# Barbie & Her Sisters in a Puppy Chase



## Mike Edwards (Mar 10, 2011)

[img]http://www.hometheatershack.com/gallery/file.php?n=83225[/img] 
*Title: Barbie & Her Sisters in a Puppy Chase* 

*Movie:* :2.5stars:
*Video:* :4stars:
*Audio:* :4stars: 
*Extras:* :2stars: 

*HTS Overall Score:*70




[img]http://www.hometheatershack.com/gallery/file.php?n=83233[/img]*Summary*
“Barbie” is the little girl equivalent of “Transformers” for boys and “Monster High” for this generation. Created in 1959 by Mattel corporation, the franchise was (and is) an excuse to sell toys, videos, dollhouses, and a myriad of other things with Barbie’s name plastered across it. The name “Barbie” is almost a cultural phenomenon, as everyone knows the name of the famous doll and her tons of different outfits. There has even been huge backlash over her “more than perfect” physique and some crowds trying to foist body shaming on Mattel. I’m not exactly the demographic for the dolls or the movies (even as child being that I wanted my childhood toys to have guns and the like), but I have to readily admit that Universal’s line of “Barbie” movies have created some humor filled fluffy fun for preteen girls everywhere that is really just harmless fun. “Barbie & Her Sisters in a Puppy Adventure” is not the crème de la crème of the “Barbie” world, but it is a decently entertaining film for the little ones nonetheless.

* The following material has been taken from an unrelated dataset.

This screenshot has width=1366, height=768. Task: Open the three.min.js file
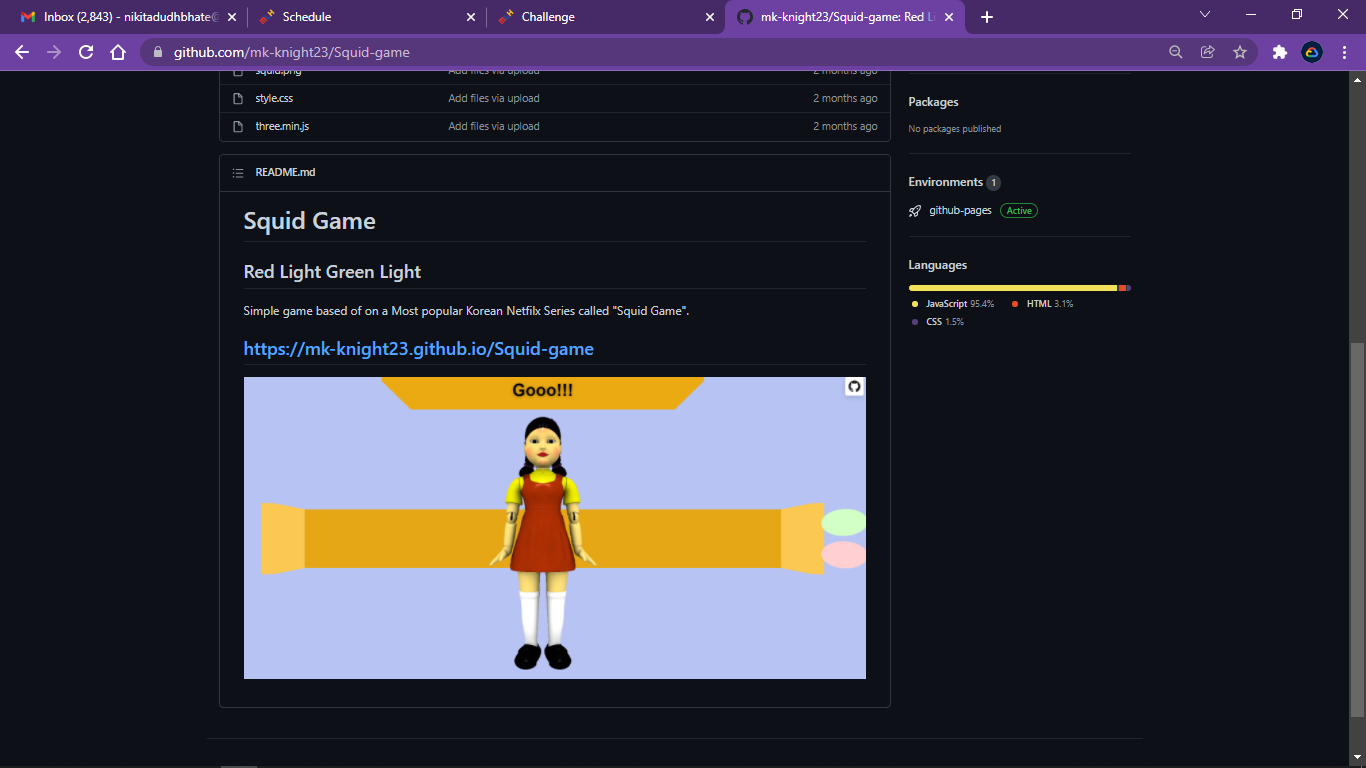point(281,126)
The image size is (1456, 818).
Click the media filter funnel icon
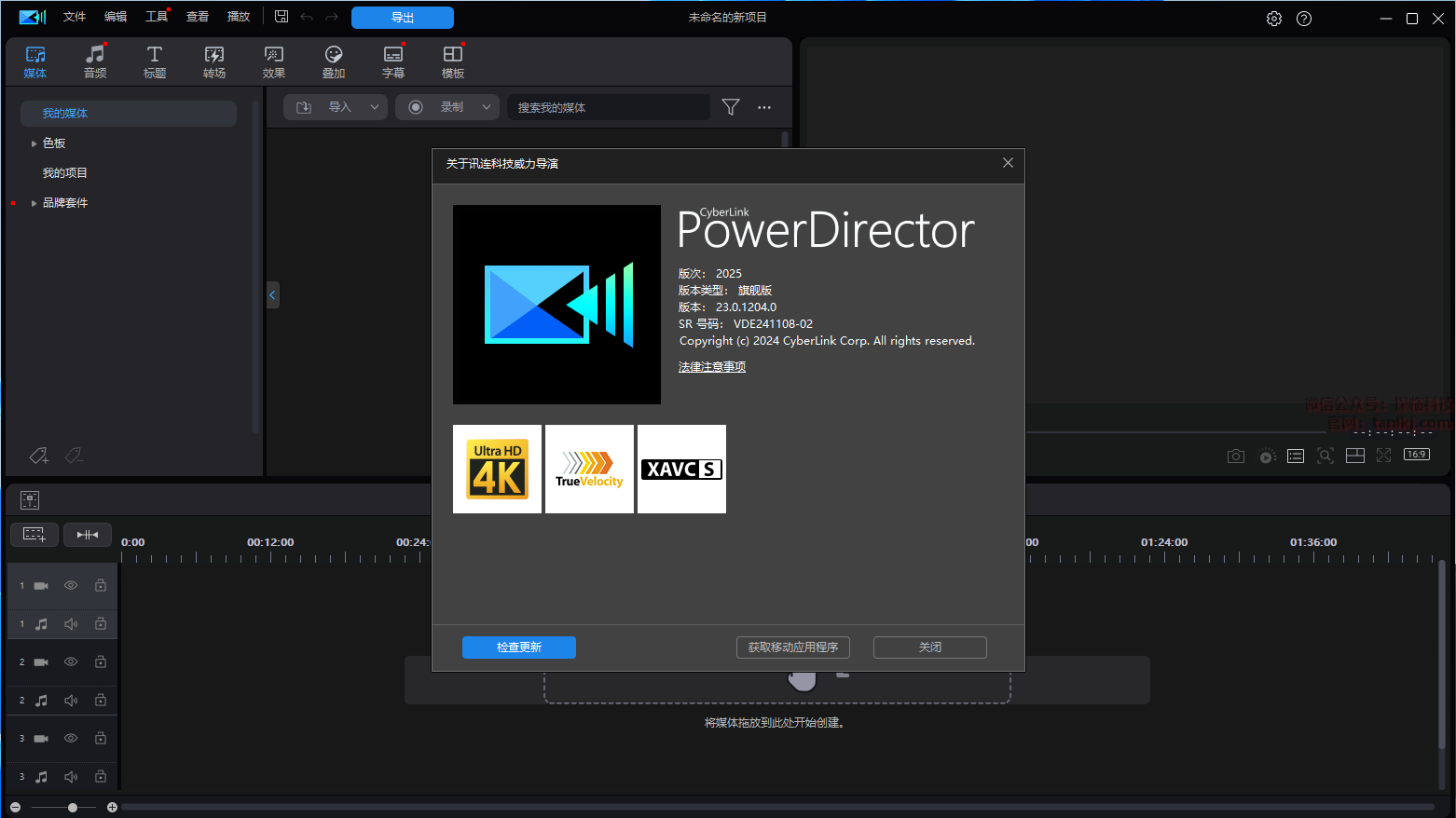(x=731, y=107)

The name Barbie is almost like a reverse James Bond. She seems to be a different character from film to film and instead of being played by different actors with one name, she’s seemingly different people all with the same name. In one film she’s a super spy. In another she’s travelling through outer space to become an intergalactic princess hero, and in another she’s just a young girl with a lot of sisters and a handful of puppies. If you’ve been paying attention to the franchise, Barbie (Erica Lindbeck) and her sisters adopted a set of 4 puppies in “Barbie & Her Sisters In the Great Puppy Adventure”. This continues that particular story point (which is rare for the “Barbie” series) and has her, the sisters, and the 4 pups heading off to Hawaii for youngest sister Chelsea’s (Alyssya Swales) dance competition. Poor Chelsea is out of her mind with worry about the competition, and is nervously practicing all she can before her recital that night.

Barbie decides that the girls need a bit of a break from just worrying about dancing, so she, her sisters and the 4 pups head out to the middle of the island to check out a cadre of dancing horses. This naturally gets Chelsea’s mind off the competition, but in the process the 4 pups end up wandering off and getting lost in the process! Seeing their dogs getting accidentally transported away in the dancing horse’s trailer, Barbie and crew immediately try to flag them down, but accidentally ruin their little bitty transportation in the process, stranding them on the island. Now the girls have to work together to get back across the island to rescue their dogs, AND get Chelsea back to her competition in time to shine.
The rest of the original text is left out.